While expressly stating that he had not taken into account any financial ramifications when interpreting the legislation, Green J said that it was an argument that 'lurked only marginally' below the submissions of the parties.

It is not difficult to see why. From a human perspective, the case for preventative medicine is compelling: anyone who can be prevented from suffering from a disease or illness should be. On top of this, the economic case for preventative medicine in an era of increasingly tight health budgets is persuasive. It is estimated that it costs around £360,000 to treat a person with HIV over the course of their lifetime. The claimant's case, borne out by the various trials of PrEP that have taken place all over the world, was that PrEP could significantly reduce the number of people contracting HIV and, consequently, the massive cost accruing to the NHS on a daily basis.
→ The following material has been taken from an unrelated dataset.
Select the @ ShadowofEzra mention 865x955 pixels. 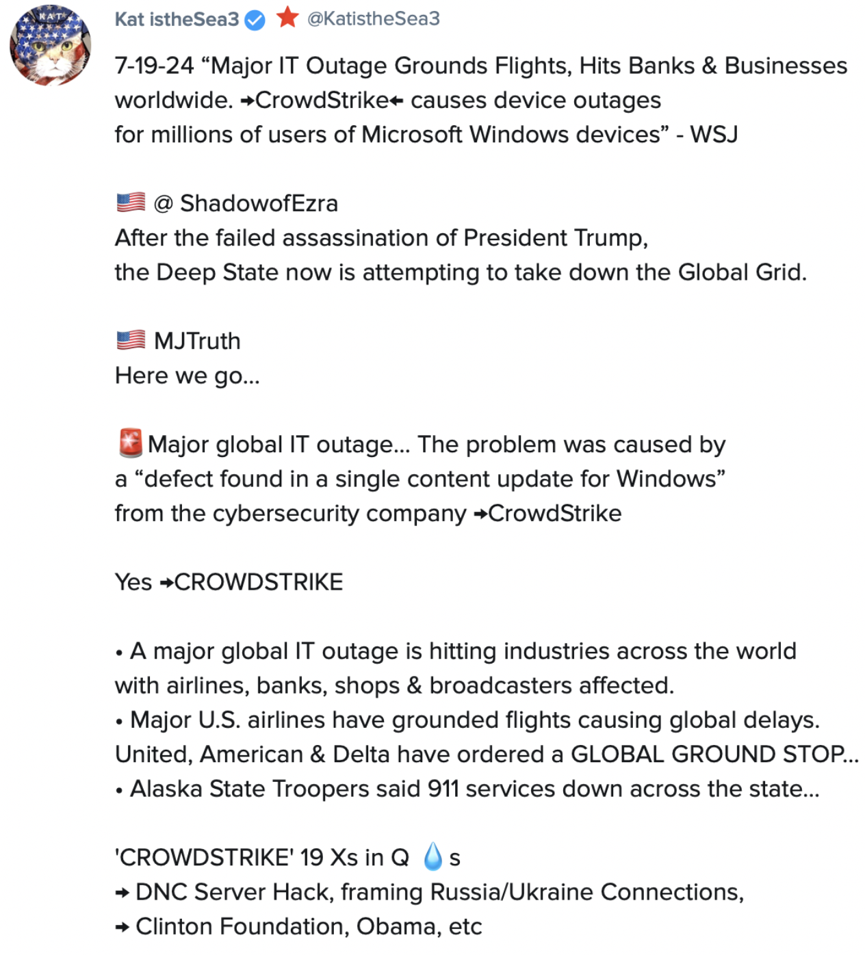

Financial considerations were also deployed to support the parties' submissions as to who could pay for PrEP. NHS England submitted that PrEP, along with any other preventative medicine in the field of sexually transmitted diseases, was the responsibility of local authorities. The local authorities disagreed. As well as saying that NHS England was wrong in law, they further submitted that the consequences if NHS England was correct were illogical and inefficient. The local authorities would bear the costs of commissioning PrEP, but the savings, namely the costs of providing lifetime care for those with HIV, would accrue to NHS England. This did not make budgetary sense. Even leaving this aside, the local authorities stated that they had no money to pay for PrEP.

Green J summed up this dilemma: 'No one doubts that preventative medicine makes powerful sense. But one governmental body says it has no power to provide the service and the local authorities say that they have no money. The Claimant is caught between the two and the potential victims of this disagreement are those who will contract HIV/AIDS but who would not were the preventative policy to be fully implemented.'

From a common-sense perspective, Green J's conclusion therefore instinctively feels like the right outcome: NHS England, the body that could pay for PrEP, has been told it has the power to do so. However, NHS England has indicated its intention to appeal the judgment and some aspects of the legal reasoning are, in my view, open to question. For instance, in the 2012 Regulations, NHS England is under a duty to arrange, to the extent that it considers necessary, adult specialist services for patients 'infected' with HIV. Green J concluded that this conferred jurisdiction on NHS England to commission treatments for HIV on a preventative basis. This seems a very wide interpretation of the Regulations which, on a literal reading, refer to those already infected with HIV.

Even if the appeal is unsuccessful, the issue to be determined was only whether NHS England had the power to commission PrEP, not whether it should do so. If NHS England is ultimately found to have the power to commission PrEP, financial considerations will be of central importance again as NHS England decides how best to achieve its target duties to make use of scarce financial resources.

In clinical trials, PrEP has been proven to be highly effective. Despite this first instance decision, it may be some time before the issue of whether NHS England has the power to commission PrEP is finally determined and, if so, whether or not it will do so.